D’où les verbes machurer, barbouiller, noircir. Maschera « masque » s’explique par le fait que les plus anciens déguisements consistaient simplement à se noircir le visage et parfois le corps2. Rien de très positif ou drôle dans le masque.

Si l’on en cherche des photos ou des représentations de masques sur internet, seules apparaissent actuellement des masques chirurgicaux et de protection.

Les masques de protection – indéniablement nécessaire dans tous les centres de soin – prévus pour tenir à distance le Covid 19, figurent aussi le danger que ce virus nous fait courir. Il se trouve à l’interface entre le danger et la protection.

Lacan évoque le masque dans son lien avec le symptôme, en tant que masque du désir : « Pour ce qui est du désir, j’ai souligné qu’il est inséparable du masque, et je vous l’ai illustré tout spécialement d’un rappel de ceci, que c’est aller trop vite en besogne que de faire du symptôme un simple dessous par rapport à un dehors »3.

Lacan nous éclaire en ceci qu’il nous dit que « le désir est inséparable du masque »4 et « la profonde cohérence, la coalescence du désir avec le symptôme, du masque avec ce qui apparaît dans la manifestation du désir »5. A vouloir cacher et protéger du virus, on expose le danger couru, sans voile.

On voit apparaître de nombreuses autres illustrations du virus lui-même, des statistiques journalières, des informations alarmantes et quelquefois contradictoires. On constate que ce flux d’informations, censé nous tenir éveillés, se transforme en crainte de l’autre : regards détournés ou soupçonneux, évitements sur les trottoirs, éloignements forcés, isolements des plus faibles, non-prise en considération d’autres réalités.

En exposant une partie de la réalité, dite scientifique, on en masque d’autres aspects : les milliers de migrants bloqués aux frontières avec l’Europe, les coupes dans le domaine de la santé ces dernières années, avec les conséquences qu’on connaît actuellement, les données sur les personnes tirées d’affaire, guéries ou en voie de guérison, qui sont beaucoup plus nombreuses que les personnes décédées.

Quand tout cela sera derrière nous et que nous tenterons de reprendre une vie « normale », autant que faire se peut, nous aurons affaire à ce qui se cache derrière le masque de cette maladie : la peur, l’angoisse, le désespoir, la colère, comme celle exprimée par ce psychologue : « Je suis en colère et j’ai la rage, et je ne peux pas les laisser sortir pour le moment. Elles se tapissent au fond de mon âme, me consumant à petit feu. Mais sous peu, une fois que ce sera calme, je les laisserai jaillir, cette colère et cette rage, comme tous ceux et toutes celles qui les ont enfouies. Et croyez-moi, ce moment viendra»6.
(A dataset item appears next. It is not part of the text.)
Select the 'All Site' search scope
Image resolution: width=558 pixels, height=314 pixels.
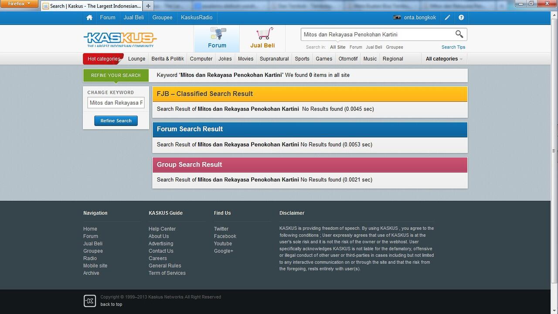337,47
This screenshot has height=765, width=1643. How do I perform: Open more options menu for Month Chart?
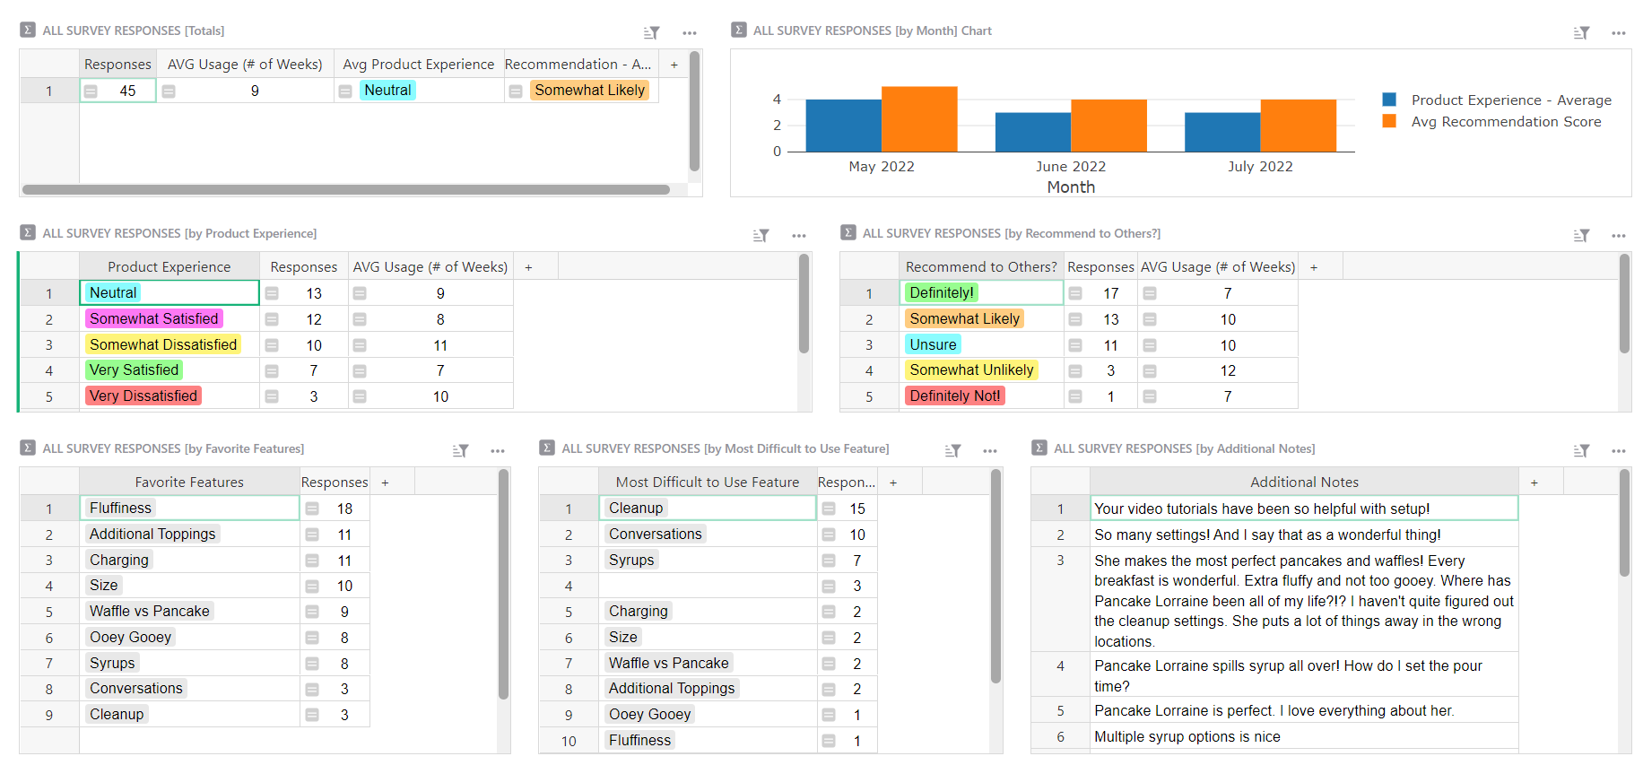1618,33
Le virus de la maladie prend actuellement toute la place et obture toute autre réalité. Certes, la situation est sérieuse, prenons-la au sérieux, mais pas forcément au tragique. Et comme l’écrivait Miquel Bassols, dans le LQ 875, sachons garder : « …sérénité face au prévisible, courage face à l’imprévisible, et sagesse pour distinguer l’un de l’autre ». Laissons-nous contaminer par le virus de la psychanalyse, sans masque.

 

Notes:

  1. Moyen habile visant à cacher la vérité, à tromper sur la réalité.
  2. Etymologie de « masque ».
  3. Jacques Lacan, séminaire V, Les formations de l’inconscient, p. 336.
  4. Jacques Lacan, séminaire V, Les formations de l’inconscient, p. 336.
  5. id. p.337.
  6. Extrait de la tribune de Libération du 24 mars 2020, « J’ai la rage », d’un psychologue (nom d’emprunt) à l’hôpital de Mulhouse.